Город, когда-то казавшийся ему большим, сдулся бесславно, расстояние спасовало перед временем, и Богдан шел сквозь исторический центр, рассекая его, словно конек фигуриста — лед, и узкая оболочка своего времени, как желобок воды под лезвием конька, обособляла его ото всех и всего вокруг, задавая нужную скорость. Впрочем, не такую уж нужную, если разобраться. Он понятия не имел, куда все это девать, в чем смысл.
Даже его нескончаемая окраинная улица оказалась издевательски короткой. Богдан вошел в заплеванный подъезд своего дома — вонь от мусоропровода стояла сдержанная, терпимая — взбежал по лестнице, поискал по карманам ключ, обнаружившийся на самом дне рюкзака, помучился с замком, его уже лет пять как клинило, и надо было то налегать на дверь, то тянуть ее на себя, ловя единственное рабочее положение; клацнул, вошел. Все это время, он знал, за ним наблюдала в глазок сумасшедшая старуха из квартиры напротив, она почти никогда не покидала свой пост, и было смешно представить, что же она успела увидеть.

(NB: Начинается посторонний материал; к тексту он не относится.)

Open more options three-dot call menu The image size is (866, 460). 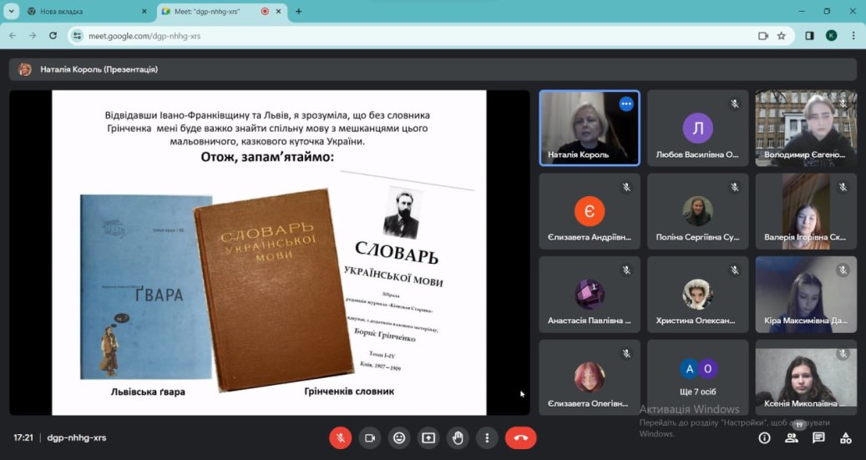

В квартире было сонно, мертво, тихо. Богдан бросил рюкзак на кровать, поставил заряжаться ноутбук. На столе стоял календарь-ежедневник, подарок школьных еще девчонок на прошлое двадцать третье февраля, Богдан ничего туда не записывал, но страницы переворачивал, просто ради того, чтобы упорядочить время… но в его отсутствие этого, разумеется, никто не делал, толку с того календаря. Телевизор стоял в родительской спальне, а врубать радио Богдан побоялся: ну его нафиг, всех перебудить.
Пошел на кухню и в коридоре столкнулся с Ганькой, разумеется, еще спящей, выползшей на автопилоте в туалет. Ганька посмотрела мутно, припоминая, кто он вообще такой; хотя с нее станется спозаранку закатить скандал на тему, где я шлялся, обреченно подумал Богдан. Где он шлялся, ей всегда было глубоко фиолетево — видимо, таким образом сестра выпускала наружу какие-то свои задавленные комплексы, вроде материнства, отложенного в долгий ящик: все подружки давно повыскакивали замуж и дефилировали с колясками, а Ганькины хахали, меняясь калейдскопно, не питали ничего похожего на серьезные намерения.

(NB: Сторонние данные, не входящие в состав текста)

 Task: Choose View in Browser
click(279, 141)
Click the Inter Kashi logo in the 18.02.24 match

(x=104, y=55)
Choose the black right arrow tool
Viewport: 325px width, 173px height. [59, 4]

Заорет, разбудит мать и, главное, батю. И вот тогда начнется.
— Ты че? — спросила Ганька тягуче и сипло; впрочем, спросонья она разговаривала так всегда.
— Потом расскажу, Гань, — шепнул Богдан. — Где я был — ты обалдеешь просто…
Он играл на опережение, надеясь вызвать у нее любопытство вместо гнева. И, наверное, слишком разогнался: сестра хлопнула сонными ресницами в кругах вчерашней туши, наверняка вовсе не уловив его фразы — так, просвистевший мимо ультразвук. Она стояла посреди коридора, не просыпаясь, и Богдан совсем уже решил аккуратно и очень быстро проскользнуть мимо…
— Че ты подскочил? — наконец протяжно просипела Ганька. — Воскресенье же.
— Воскресенье? — переспросил Богдан.